• Activity: Every line in the records below between the one holding "Manufacturers (1281, 17)" and the one holding "Privacy Policy (964, 1376)", inclusive, is to be set down exactly; all other lines are to be left out.

• Excerpted records:
....

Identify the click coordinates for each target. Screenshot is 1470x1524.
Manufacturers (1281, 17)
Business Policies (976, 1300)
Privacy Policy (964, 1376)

....

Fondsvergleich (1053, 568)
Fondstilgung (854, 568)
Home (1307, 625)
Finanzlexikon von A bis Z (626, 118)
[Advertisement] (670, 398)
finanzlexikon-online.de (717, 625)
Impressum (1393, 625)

....

• Written reply:
Manufacturers (1281, 17)
Business Policies (976, 1300)
Privacy Policy (964, 1376)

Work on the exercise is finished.